[BEGIN Page excerpt]

# [SOLVED] Turn off ASUS GX950 mouse idle LED?



## 12311 (Dec 2, 2012)

I have an ASUS GX950 mouse and when it goes idle (this means: not moving the mouse) it constantly flashes each of the 4 LEDS sequentially infinitely (like the car named 'Kit' in Knight Rider). It doesn't stop.

Is there a way to turn this idle LED function off or is it built into the hardware?

I tried to look in the manual and on the website and I did not find any answers to my question.


----------



## oscer1 (Jan 27, 2010)

*Re: Turn off ASUS GX950 mouse idle LED?*

Hi, from what i find their is no way to turn off the those dpi lights when not moving mouse.


----------



## 12311 (Dec 2, 2012)

*Re: Turn off ASUS GX950 mouse idle LED?*

It is quite distracting while I am studying.
My current workaround is the cover the LEDs with my pointer finger and thumb and to click with my middle finger. Using tape would be ugly. I might consider that (or something more subtle).

I submitted a ticket at ASUS support. I hope the possibility to turn off the LED exists.


----------



## Solidify (May 12, 2011)

*Re: Turn off ASUS GX950 mouse idle LED?*

Cover it with electrical tape. :grin:


----------



## 12311 (Dec 2, 2012)

*Re: Turn off ASUS GX950 mouse idle LED?*

Just got a reply from ASUS..
The flashing DPI LEDs is standard behavior which cannot be changed..

I'm sure it could be changed if I had a hardware friend of mine mess with the hardware, but oh well. I suppose I'll use thin electrical tape or just my coverage method.

[END Page excerpt]

Short problem A » List every distinct username that appears as a poster in the forum thread about the ASUS GX950 mouse LEDs.
Short problem B » Write the next part of the forum thread about the ASUS GX950 mouse LEDs, starting right after its final post.

[BEGIN Entries supplied]

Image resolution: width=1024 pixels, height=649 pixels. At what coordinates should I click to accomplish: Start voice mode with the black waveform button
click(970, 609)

[END Entries supplied]
[BEGIN Entries supplied]

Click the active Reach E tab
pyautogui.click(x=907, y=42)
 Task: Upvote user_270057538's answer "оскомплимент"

[END Entries supplied]
[BEGIN Entries supplied]

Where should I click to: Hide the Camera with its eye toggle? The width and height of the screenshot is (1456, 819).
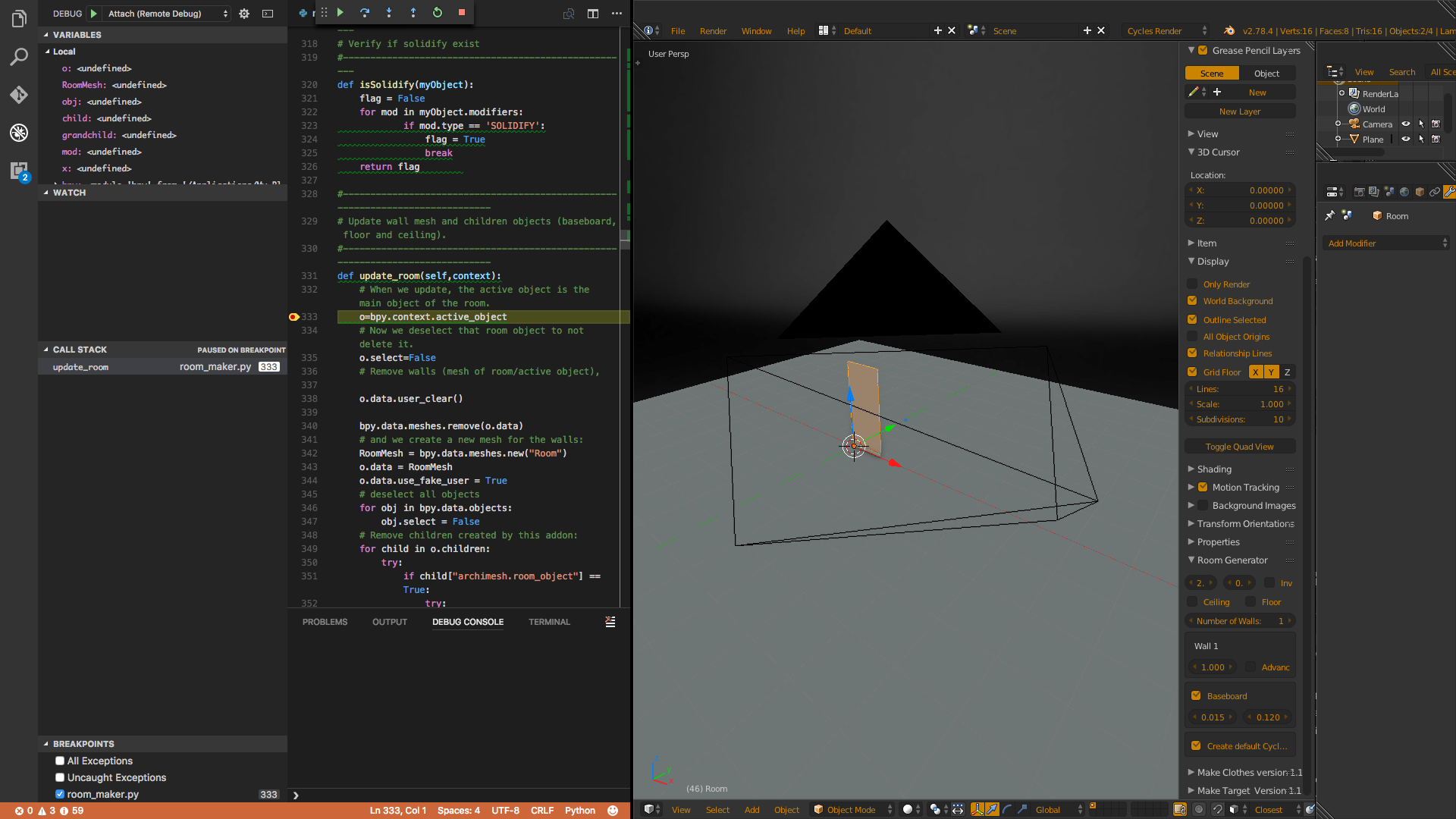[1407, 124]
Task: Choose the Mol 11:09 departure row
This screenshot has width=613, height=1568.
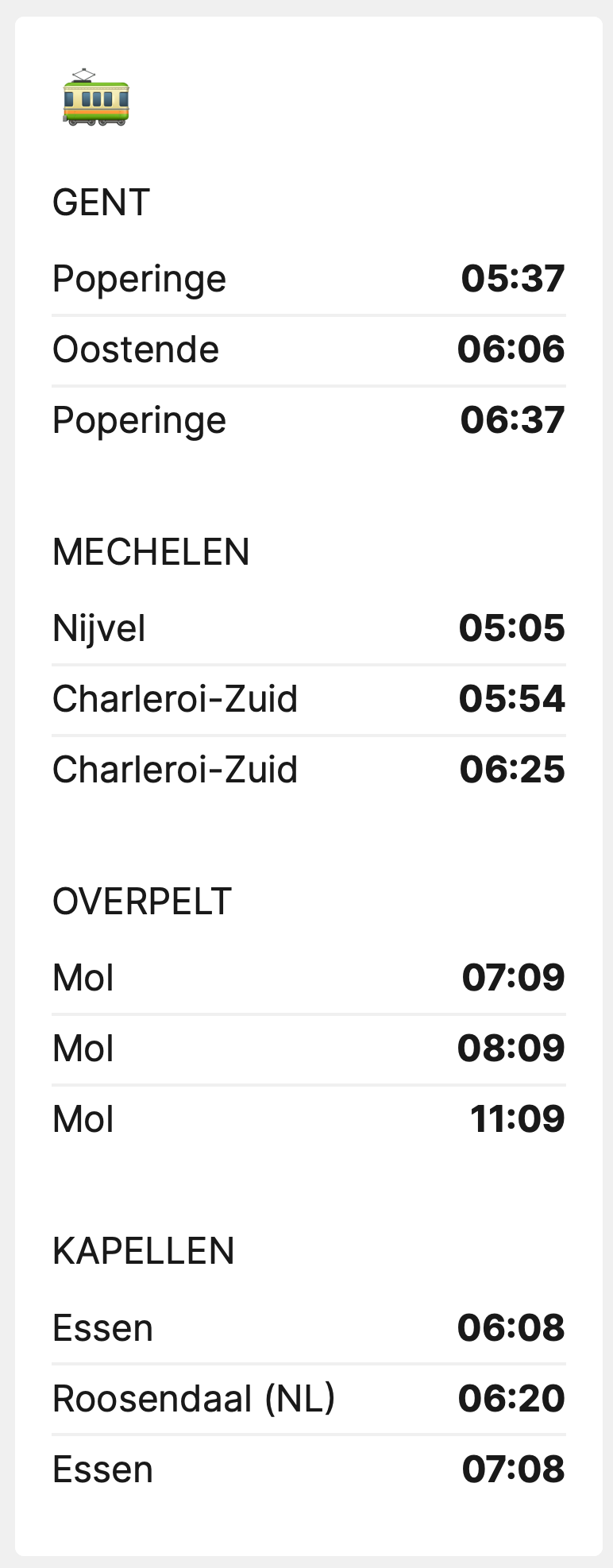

[END Entries supplied]

Task result A » 12311, oscer1, Solidify

Task result B »
----------



## oscer1 (Jan 27, 2010)

*Re: Turn off ASUS GX950 mouse idle LED?*

some times they make things to make it look nice to some but others it's not.


----------



## Solidify (May 12, 2011)

Ergo, preference.


----------



## JimE (Apr 16, 2009)

Paint over it.


----------



## 12311 (Dec 2, 2012)

Dogg said:


> Paint over it.


Are you trying to be funny here? Is this what moderators have come to? I don't appreciate it.


----------



## Tyree (May 10, 2009)

12311 said:


> Are you trying to be funny here? Is this what moderators have come to? I don't appreciate it.


Good point and apologies from the staff.


----------



## JimE (Apr 16, 2009)

If you look at any Mod forum, you can paint/modify anything.

If you don't use the LED's, nor care to see them, painting would look much better than tape.

You could also open the mouse and simply cut the LED leads, thus they will never light.

I don't see why you are upset about it. I would paint before using tape.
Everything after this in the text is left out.